Ana, an LLM International Law student from Brazil, speaks to CONNECTED about her feelings of isolation and how the Student Support Fund helped her find hope again in a challenging year.
Ana travelled from Brazil to the UK to complete her master’s degree in international law during September 2020, when the risk posed by COVID-19 seemed to be decreasing. Within just a few months, rising case numbers and a new strain of the virus forced the UK back into a national lockdown, and made it impossible for Ana to find work or to meet people.
She said: “Despite the challenges, I had decided to take my place on the master’s degree programme because I know that Reading has a fantastic international law department, high-quality teaching, and I am interested in the progressive attitudes at Reading.
“I knew that the programme would give me an opportunity to use my voice, and to effect real social change.
“I was very excited and enthusiastic to start with, despite the problems COVID-19 had caused. When I arrived, I began looking for hospitality jobs but there was nothing available and then lockdown started again, and I couldn’t find any work at all. It was a very difficult position to be in and I know many other students felt the same way.”
Isolated and alone
Due to the COVID-19 restrictions, Ana was only able to meet face-to-face with her professor and fellow students twice before teaching moved online. The inability to meet other people left Ana feeling extremely isolated and alone.
She said: “My professor was very good, and the University provided a lot of support and online events for us to attend, but it’s not easy to make friends online. I also wasn’t meeting anyone during my online classes because people would often have their cameras and sound turned off. It still felt like I was alone.
“I had thought maybe I would meet some friends at work, but with the hospitality businesses closed I couldn’t.
“I think it’s harder as an international student because you don’t have friends close by, and the time difference makes it difficult to reach your family regularly.”
During her first term at Reading, Ana sadly lost her grandmother. Due to the worsening situation in Brazil, she was unable to travel home for the funeral. With no one to turn to in the UK, the stress of her situation caused her to feel depressed and anxious.
“I couldn’t visit my family. I couldn’t pay my bills. I couldn’t sleep. I was so worried about what would happen to me, I felt like giving up. I had worked so hard to get to where I was, and now it seemed like everything was against me.”
Hope in times of hardship
Seeking ways to deal with the stress that she was experiencing, Ana sought advice from the Student Support Team. They advised Ana to apply to the Student Support Fund and offered her additional support to help with the isolation and stress she was suffering.
Within a week, Ana was awarded a hardship grant to help cover her rent and living expenses, allowing her to focus on her studies and her mental health.
She said: “It was a huge weight off my shoulders. The money didn’t just help me with my finances, it reminded me that there are people who really care about helping me to succeed.
“I now feel like there is hope for me. I want to say thank you to everyone who supported my dreams. You made me feel like I was not alone. Thank you.”

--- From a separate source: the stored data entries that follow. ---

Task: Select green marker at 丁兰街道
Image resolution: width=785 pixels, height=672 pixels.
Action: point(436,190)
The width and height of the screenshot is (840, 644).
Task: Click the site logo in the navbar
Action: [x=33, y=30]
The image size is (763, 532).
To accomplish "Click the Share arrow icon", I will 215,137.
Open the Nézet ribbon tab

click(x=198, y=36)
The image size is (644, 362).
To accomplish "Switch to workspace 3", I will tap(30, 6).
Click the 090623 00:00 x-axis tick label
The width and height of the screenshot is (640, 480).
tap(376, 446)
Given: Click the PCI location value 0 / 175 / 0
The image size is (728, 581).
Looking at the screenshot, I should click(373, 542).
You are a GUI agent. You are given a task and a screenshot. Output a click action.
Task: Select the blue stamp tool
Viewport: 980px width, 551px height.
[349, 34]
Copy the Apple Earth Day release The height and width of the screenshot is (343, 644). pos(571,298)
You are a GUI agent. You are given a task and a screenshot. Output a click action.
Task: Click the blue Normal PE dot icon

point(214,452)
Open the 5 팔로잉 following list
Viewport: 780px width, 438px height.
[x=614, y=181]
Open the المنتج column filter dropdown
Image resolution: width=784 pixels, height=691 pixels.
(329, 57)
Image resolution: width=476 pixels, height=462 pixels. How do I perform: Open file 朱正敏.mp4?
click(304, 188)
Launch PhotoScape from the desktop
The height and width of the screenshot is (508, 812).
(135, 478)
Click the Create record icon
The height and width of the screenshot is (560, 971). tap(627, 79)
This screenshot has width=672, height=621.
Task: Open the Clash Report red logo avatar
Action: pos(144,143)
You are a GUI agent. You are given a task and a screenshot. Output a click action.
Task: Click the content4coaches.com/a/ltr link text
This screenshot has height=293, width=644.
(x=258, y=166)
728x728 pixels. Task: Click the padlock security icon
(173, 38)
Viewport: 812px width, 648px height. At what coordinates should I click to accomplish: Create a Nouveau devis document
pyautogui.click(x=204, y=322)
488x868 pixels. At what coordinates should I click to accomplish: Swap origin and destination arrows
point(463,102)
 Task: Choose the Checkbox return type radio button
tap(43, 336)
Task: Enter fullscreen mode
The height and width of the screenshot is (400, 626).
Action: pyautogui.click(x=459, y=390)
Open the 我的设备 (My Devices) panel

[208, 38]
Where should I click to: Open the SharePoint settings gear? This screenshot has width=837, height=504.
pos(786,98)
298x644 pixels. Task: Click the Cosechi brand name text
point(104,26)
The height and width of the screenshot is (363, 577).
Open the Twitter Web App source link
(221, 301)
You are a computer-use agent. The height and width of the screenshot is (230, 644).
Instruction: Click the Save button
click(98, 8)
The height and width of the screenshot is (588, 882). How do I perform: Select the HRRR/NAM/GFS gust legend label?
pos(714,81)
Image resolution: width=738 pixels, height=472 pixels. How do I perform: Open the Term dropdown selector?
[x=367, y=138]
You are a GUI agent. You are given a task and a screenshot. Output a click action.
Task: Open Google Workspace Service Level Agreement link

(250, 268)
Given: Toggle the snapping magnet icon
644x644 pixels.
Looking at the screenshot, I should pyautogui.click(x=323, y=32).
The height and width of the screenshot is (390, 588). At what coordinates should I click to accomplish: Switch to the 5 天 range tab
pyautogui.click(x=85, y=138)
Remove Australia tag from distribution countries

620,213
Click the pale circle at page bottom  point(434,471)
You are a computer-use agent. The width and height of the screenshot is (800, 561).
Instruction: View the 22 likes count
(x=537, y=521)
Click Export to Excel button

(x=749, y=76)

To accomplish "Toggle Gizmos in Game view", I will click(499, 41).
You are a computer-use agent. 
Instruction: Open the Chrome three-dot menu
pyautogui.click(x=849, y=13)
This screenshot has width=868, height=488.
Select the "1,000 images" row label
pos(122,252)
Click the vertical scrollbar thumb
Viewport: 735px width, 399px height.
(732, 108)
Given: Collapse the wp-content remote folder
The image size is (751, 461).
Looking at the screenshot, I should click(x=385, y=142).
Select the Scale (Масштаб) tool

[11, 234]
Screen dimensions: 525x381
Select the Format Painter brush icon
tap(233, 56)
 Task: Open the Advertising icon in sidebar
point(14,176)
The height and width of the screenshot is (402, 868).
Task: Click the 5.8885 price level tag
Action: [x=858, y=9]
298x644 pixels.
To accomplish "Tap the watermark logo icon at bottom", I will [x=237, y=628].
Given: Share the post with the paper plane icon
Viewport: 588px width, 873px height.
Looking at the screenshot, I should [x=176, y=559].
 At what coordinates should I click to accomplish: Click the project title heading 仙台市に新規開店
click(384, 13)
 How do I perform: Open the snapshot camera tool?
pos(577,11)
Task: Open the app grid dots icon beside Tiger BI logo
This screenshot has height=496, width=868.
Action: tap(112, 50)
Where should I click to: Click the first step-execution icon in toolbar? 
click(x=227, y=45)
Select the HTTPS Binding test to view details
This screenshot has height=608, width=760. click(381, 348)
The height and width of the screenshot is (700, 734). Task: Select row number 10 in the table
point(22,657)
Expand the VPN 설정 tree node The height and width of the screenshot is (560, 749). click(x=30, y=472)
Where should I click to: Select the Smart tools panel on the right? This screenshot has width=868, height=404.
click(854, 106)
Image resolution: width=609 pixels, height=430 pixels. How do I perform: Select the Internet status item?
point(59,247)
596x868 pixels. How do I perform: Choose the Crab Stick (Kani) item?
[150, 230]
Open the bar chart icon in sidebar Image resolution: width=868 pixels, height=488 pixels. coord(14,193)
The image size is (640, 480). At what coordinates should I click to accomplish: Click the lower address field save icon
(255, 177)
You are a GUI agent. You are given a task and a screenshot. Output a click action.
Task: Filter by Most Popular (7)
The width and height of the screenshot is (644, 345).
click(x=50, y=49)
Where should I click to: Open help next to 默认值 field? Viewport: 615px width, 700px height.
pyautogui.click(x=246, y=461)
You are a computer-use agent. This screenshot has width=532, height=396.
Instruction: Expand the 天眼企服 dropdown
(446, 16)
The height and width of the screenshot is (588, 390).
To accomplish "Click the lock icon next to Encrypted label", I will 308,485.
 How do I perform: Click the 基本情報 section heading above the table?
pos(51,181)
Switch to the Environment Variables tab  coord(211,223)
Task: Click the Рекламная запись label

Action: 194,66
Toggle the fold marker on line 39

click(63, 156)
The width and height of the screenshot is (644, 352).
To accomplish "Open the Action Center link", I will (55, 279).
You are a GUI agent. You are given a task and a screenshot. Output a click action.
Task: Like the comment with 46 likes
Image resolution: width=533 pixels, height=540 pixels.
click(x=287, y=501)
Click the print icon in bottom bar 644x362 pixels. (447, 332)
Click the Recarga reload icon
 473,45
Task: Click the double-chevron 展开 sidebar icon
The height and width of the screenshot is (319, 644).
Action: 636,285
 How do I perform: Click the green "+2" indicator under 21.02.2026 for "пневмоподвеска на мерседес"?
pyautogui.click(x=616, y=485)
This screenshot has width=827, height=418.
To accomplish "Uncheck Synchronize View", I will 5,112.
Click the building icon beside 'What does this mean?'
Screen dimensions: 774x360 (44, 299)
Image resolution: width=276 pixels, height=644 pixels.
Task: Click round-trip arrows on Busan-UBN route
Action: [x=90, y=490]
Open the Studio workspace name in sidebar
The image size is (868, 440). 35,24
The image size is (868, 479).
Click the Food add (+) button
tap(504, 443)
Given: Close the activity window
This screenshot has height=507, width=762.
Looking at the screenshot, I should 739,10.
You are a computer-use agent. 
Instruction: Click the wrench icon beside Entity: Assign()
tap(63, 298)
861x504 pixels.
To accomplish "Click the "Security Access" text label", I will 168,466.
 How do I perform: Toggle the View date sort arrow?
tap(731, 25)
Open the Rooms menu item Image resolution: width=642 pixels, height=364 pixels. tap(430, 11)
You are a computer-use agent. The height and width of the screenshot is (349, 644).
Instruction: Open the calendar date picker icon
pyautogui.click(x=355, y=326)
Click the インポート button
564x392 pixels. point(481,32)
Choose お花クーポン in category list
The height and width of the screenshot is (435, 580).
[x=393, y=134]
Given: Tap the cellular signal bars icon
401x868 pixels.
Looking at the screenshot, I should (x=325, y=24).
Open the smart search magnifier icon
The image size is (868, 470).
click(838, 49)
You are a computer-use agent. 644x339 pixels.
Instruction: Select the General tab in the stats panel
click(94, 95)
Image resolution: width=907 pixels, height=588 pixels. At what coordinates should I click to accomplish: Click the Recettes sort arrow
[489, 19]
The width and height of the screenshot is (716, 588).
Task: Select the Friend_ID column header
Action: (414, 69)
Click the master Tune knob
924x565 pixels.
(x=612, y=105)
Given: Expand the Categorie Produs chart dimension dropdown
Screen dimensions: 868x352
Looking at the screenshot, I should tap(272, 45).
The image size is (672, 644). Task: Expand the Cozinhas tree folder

Ana is now nearing the end of her master’s programme and feels confident that she will be the voice of change she hoped to be: “Although I am still physically alone most days, I now feel independent, not isolated. I know that there is support if I need it, and I have strong hopes for my future.”
The University would like to extend its gratitude to everyone who has supported the Student Hardship Appeal so far. You are making a huge difference to students like Ana. Thank you for supporting our students.